**Directive 1**
Copy the lines of the records below exactly, from the line containing "MBA/EMBA (104, 966)" through the line containing "Студенттің анықтамалық - бағдаршамы", inclusive.

##########

ROANOKE TIMES Copyright (c) 1996, Roanoke Times DATE: Sunday, October 13, 1996 TAG: 9610150041 SECTION: SPORTS PAGE: B-3 EDITION: METRO DATELINE: BALTIMORE SOURCE: Baltimore Sun
FROM BOOG to Reggie, legendary players produced legendary results.
He is the answer to a trivia question: Who drove in the winning run that eliminated the New York Yankees from the American League East race and clinched a playoff spot for the Baltimore Orioles in 1974?
It wasn't anyone on the Orioles' roster. It was George Scott of the Milwaukee Brewers.
Eight games out of first place on Aug. 28, the Orioles won 28 of their last 34 games, but it was Scott who delivered the knockout blow with a bases-loaded single in the 10th inning against the Yankees.
It was 11:06 p.m. on Oct. 1 and the Orioles were still in the clubhouse in Detroit, where they had agonized through a 7-6 win over the Tigers that afternoon to clinch a tie.
``Everybody had written us off,'' Boog Powell said. ``When Milwaukee eliminated the Yankees, we had a hell of a party. Roy Clark, the singer, was in town and we went to his show that night.''
Exciting as that race was, it didn't turn on a crucial Orioles-Yankees series. Over the years, they have been rare. None has been as crucial as the one unfolding now, where the season will end for the loser.
The first crucial series were in 1960, when a team of seven rookies and 10 front-line players in their 20s nearly won the pennant in the Orioles' seventh season.
After sweeping a three-game series from the Yankees in Baltimore in early September to take a two-game lead, the Orioles went to New York two weeks later trailing by .001 when the four-game series started. They were swept, and left town four games behind.
``Even when we had bad teams, we played the Yankees to a standstill,'' Brooks Robinson said.

##########

**Directive 2**
Reproduce the baseball article above word for word between "He is the answer" and "clinch a tie.", inclusive.

**Given records**
##########

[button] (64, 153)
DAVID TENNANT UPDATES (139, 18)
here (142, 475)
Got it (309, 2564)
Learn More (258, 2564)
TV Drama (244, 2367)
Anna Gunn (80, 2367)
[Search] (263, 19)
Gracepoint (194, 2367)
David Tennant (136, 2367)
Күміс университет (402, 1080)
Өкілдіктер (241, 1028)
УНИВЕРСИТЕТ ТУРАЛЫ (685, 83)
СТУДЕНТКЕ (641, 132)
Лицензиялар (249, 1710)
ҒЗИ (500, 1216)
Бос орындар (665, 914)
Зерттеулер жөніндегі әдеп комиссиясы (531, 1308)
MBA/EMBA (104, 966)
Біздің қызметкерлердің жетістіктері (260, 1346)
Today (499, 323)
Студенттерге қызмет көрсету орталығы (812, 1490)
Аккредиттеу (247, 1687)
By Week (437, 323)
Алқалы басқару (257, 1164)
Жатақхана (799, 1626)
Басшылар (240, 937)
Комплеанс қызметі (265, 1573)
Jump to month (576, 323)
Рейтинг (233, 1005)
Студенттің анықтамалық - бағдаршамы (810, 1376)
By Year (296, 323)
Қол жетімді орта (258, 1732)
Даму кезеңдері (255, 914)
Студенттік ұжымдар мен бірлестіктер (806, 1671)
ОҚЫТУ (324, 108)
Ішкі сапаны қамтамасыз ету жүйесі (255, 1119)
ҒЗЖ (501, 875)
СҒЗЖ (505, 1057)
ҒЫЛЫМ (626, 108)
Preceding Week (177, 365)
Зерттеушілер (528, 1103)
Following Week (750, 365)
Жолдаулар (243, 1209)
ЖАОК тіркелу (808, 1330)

##########

**Worked solution 1**
MBA/EMBA (104, 966)
Біздің қызметкерлердің жетістіктері (260, 1346)
Today (499, 323)
Студенттерге қызмет көрсету орталығы (812, 1490)
Аккредиттеу (247, 1687)
By Week (437, 323)
Алқалы басқару (257, 1164)
Жатақхана (799, 1626)
Басшылар (240, 937)
Комплеанс қызметі (265, 1573)
Jump to month (576, 323)
Рейтинг (233, 1005)
Студенттің анықтамалық - бағдаршамы (810, 1376)

**Worked solution 2**
He is the answer to a trivia question: Who drove in the winning run that eliminated the New York Yankees from the American League East race and clinched a playoff spot for the Baltimore Orioles in 1974?
It wasn't anyone on the Orioles' roster. It was George Scott of the Milwaukee Brewers.
Eight games out of first place on Aug. 28, the Orioles won 28 of their last 34 games, but it was Scott who delivered the knockout blow with a bases-loaded single in the 10th inning against the Yankees.
It was 11:06 p.m. on Oct. 1 and the Orioles were still in the clubhouse in Detroit, where they had agonized through a 7-6 win over the Tigers that afternoon to clinch a tie.